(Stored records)

• • • • • • •

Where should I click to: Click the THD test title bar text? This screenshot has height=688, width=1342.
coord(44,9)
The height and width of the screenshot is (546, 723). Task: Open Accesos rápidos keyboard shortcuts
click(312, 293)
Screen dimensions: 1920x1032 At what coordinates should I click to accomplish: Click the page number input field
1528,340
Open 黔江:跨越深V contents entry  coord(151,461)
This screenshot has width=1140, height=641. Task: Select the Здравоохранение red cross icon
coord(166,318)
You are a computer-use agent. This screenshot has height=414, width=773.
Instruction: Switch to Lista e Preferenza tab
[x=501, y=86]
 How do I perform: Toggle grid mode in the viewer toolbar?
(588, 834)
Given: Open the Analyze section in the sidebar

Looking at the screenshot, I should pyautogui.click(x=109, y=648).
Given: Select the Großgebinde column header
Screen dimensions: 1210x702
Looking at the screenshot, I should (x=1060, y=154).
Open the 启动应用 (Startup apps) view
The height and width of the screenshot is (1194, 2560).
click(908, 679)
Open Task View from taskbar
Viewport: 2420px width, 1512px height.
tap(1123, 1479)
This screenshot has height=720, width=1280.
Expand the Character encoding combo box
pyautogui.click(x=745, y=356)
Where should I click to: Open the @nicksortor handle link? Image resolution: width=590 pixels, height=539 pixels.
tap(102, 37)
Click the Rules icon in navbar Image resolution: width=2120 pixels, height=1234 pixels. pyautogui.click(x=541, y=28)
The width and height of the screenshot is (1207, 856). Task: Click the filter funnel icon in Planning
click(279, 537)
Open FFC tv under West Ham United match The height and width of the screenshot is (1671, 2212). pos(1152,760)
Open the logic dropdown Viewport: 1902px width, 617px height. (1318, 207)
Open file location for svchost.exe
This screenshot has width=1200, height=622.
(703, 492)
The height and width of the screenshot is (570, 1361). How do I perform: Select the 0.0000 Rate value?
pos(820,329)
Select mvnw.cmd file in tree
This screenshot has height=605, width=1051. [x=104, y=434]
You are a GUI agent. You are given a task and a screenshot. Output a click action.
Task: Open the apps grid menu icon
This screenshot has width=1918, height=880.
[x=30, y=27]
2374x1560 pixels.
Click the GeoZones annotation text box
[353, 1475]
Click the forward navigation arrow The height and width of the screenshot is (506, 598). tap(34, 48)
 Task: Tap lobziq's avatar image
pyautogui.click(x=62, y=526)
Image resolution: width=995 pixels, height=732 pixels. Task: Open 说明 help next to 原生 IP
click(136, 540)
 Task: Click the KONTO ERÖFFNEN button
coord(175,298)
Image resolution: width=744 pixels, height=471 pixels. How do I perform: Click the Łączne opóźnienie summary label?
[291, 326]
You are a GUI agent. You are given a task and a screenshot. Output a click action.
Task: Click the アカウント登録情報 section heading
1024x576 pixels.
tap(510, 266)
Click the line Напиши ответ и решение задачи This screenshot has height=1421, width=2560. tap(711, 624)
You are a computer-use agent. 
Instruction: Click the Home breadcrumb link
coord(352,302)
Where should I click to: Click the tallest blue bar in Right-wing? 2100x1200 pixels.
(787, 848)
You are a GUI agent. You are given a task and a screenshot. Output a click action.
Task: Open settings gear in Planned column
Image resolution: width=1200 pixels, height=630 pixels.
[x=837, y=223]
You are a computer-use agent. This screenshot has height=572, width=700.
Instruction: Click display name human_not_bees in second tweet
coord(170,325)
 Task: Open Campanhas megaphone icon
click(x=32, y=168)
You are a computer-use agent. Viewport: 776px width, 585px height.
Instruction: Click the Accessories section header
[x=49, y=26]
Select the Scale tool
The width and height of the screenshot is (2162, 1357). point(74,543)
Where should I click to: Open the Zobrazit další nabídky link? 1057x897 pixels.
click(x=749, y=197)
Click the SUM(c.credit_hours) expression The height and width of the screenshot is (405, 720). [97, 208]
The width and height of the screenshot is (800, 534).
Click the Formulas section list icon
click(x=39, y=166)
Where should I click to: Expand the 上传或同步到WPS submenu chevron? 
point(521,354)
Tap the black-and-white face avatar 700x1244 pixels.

• • • • • • •

Required task: Reproduce the entries above, replacing "computer-use agent" with "screen-automation agent" in each place where it occurs and leaving all other text unchanged.

Task output:
Where should I click to: Click the THD test title bar text? This screenshot has height=688, width=1342.
coord(44,9)
The height and width of the screenshot is (546, 723). Task: Open Accesos rápidos keyboard shortcuts
click(312, 293)
Screen dimensions: 1920x1032 At what coordinates should I click to accomplish: Click the page number input field
1528,340
Open 黔江:跨越深V contents entry  coord(151,461)
This screenshot has width=1140, height=641. Task: Select the Здравоохранение red cross icon
coord(166,318)
You are a screen-automation agent. This screenshot has height=414, width=773.
Instruction: Switch to Lista e Preferenza tab
[x=501, y=86]
 How do I perform: Toggle grid mode in the viewer toolbar?
(588, 834)
Given: Open the Analyze section in the sidebar

Looking at the screenshot, I should pyautogui.click(x=109, y=648).
Given: Select the Großgebinde column header
Screen dimensions: 1210x702
Looking at the screenshot, I should (x=1060, y=154).
Open the 启动应用 (Startup apps) view
The height and width of the screenshot is (1194, 2560).
click(908, 679)
Open Task View from taskbar
Viewport: 2420px width, 1512px height.
tap(1123, 1479)
This screenshot has height=720, width=1280.
Expand the Character encoding combo box
pyautogui.click(x=745, y=356)
Where should I click to: Open the @nicksortor handle link? Image resolution: width=590 pixels, height=539 pixels.
tap(102, 37)
Click the Rules icon in navbar Image resolution: width=2120 pixels, height=1234 pixels. pyautogui.click(x=541, y=28)
The width and height of the screenshot is (1207, 856). Task: Click the filter funnel icon in Planning
click(279, 537)
Open FFC tv under West Ham United match The height and width of the screenshot is (1671, 2212). pos(1152,760)
Open the logic dropdown Viewport: 1902px width, 617px height. (1318, 207)
Open file location for svchost.exe
This screenshot has width=1200, height=622.
(703, 492)
The height and width of the screenshot is (570, 1361). How do I perform: Select the 0.0000 Rate value?
pos(820,329)
Select mvnw.cmd file in tree
This screenshot has height=605, width=1051. [x=104, y=434]
You are a GUI agent. You are given a task and a screenshot. Output a click action.
Task: Open the apps grid menu icon
This screenshot has width=1918, height=880.
[x=30, y=27]
2374x1560 pixels.
Click the GeoZones annotation text box
[353, 1475]
Click the forward navigation arrow The height and width of the screenshot is (506, 598). tap(34, 48)
 Task: Tap lobziq's avatar image
pyautogui.click(x=62, y=526)
Image resolution: width=995 pixels, height=732 pixels. Task: Open 说明 help next to 原生 IP
click(136, 540)
 Task: Click the KONTO ERÖFFNEN button
coord(175,298)
Image resolution: width=744 pixels, height=471 pixels. How do I perform: Click the Łączne opóźnienie summary label?
[291, 326]
You are a GUI agent. You are given a task and a screenshot. Output a click action.
Task: Click the アカウント登録情報 section heading
1024x576 pixels.
tap(510, 266)
Click the line Напиши ответ и решение задачи This screenshot has height=1421, width=2560. tap(711, 624)
You are a screen-automation agent. 
Instruction: Click the Home breadcrumb link
coord(352,302)
Where should I click to: Click the tallest blue bar in Right-wing? 2100x1200 pixels.
(787, 848)
You are a GUI agent. You are given a task and a screenshot. Output a click action.
Task: Open settings gear in Planned column
Image resolution: width=1200 pixels, height=630 pixels.
[x=837, y=223]
You are a screen-automation agent. This screenshot has height=572, width=700.
Instruction: Click display name human_not_bees in second tweet
coord(170,325)
 Task: Open Campanhas megaphone icon
click(x=32, y=168)
You are a screen-automation agent. Viewport: 776px width, 585px height.
Instruction: Click the Accessories section header
[x=49, y=26]
Select the Scale tool
The width and height of the screenshot is (2162, 1357). point(74,543)
Where should I click to: Open the Zobrazit další nabídky link? 1057x897 pixels.
click(x=749, y=197)
Click the SUM(c.credit_hours) expression The height and width of the screenshot is (405, 720). [97, 208]
The width and height of the screenshot is (800, 534).
Click the Formulas section list icon
click(x=39, y=166)
Where should I click to: Expand the 上传或同步到WPS submenu chevron? 
point(521,354)
Tap the black-and-white face avatar 700x1244 pixels.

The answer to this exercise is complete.